# Crash Recovery

## What does the full cluster crash mean?

A full cluster crash is a situation when all database instances where
shut down in random order. Being rebooted after such situation, Pod is
continuously restarting, and generates the following errors in the log:

```default
It may not be safe to bootstrap the cluster from this node. It was not the last one to leave the cluster and may not contain all the updates.
To force cluster bootstrap with this node, edit the grastate.dat file manually and set safe_to_bootstrap to 1
```

!!! note

    To avoid this, shutdown your cluster correctly
    as it is written in [Pause/resume Percona XtraDB Cluster](pause.md).

The Percona Operator for MySQL based on Percona XtraDB Cluster provides two ways of recovery
after a full cluster crash.

The Operator is providing automatic crash recovery (by default) and semi-automatic
recovery starting from the version `1.7`. For the previous Operator versions,
crash recovery can be done
manually.

## Automatic Crash Recovery

Crash recovery can be done automatically.
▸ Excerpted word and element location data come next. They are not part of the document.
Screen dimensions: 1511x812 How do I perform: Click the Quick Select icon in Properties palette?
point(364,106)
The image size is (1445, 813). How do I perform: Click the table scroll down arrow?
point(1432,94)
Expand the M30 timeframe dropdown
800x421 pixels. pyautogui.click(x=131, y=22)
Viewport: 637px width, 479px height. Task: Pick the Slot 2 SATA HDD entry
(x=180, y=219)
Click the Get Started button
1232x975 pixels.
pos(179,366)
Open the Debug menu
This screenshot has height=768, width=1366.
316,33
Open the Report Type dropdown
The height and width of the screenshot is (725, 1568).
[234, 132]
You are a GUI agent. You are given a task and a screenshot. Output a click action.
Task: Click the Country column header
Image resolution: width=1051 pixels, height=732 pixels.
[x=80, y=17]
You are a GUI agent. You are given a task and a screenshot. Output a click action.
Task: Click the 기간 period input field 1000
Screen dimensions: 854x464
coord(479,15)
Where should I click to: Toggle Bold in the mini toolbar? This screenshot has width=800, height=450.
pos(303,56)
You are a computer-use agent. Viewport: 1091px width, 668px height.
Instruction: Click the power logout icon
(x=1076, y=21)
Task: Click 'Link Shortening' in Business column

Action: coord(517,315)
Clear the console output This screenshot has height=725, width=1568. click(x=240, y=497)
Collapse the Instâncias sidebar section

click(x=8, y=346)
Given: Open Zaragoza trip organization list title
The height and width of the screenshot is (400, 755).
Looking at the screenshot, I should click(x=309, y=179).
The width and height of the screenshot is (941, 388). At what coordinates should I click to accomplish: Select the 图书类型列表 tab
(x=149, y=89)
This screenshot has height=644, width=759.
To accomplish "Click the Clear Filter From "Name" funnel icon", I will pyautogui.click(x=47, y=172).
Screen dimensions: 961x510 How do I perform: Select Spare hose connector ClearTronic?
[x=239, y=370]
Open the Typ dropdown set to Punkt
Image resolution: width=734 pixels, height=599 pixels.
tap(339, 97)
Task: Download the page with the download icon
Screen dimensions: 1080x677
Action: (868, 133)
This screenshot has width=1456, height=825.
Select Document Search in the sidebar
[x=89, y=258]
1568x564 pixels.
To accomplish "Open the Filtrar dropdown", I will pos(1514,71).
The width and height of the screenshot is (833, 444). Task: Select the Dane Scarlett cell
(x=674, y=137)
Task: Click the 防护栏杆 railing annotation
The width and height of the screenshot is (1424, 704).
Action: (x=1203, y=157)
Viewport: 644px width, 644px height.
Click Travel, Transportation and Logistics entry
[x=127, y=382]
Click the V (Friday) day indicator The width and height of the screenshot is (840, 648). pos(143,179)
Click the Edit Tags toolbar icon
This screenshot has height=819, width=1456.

This behavior is controlled by the
`pxc.autoRecovery` option in the `deploy/cr.yaml` configuration file.

The default value for this option is `true`, which means that automatic
recovery is turned on.

If this option is set to `false`, automatic crash recovery is not done,
but semi-automatic recovery is still possible.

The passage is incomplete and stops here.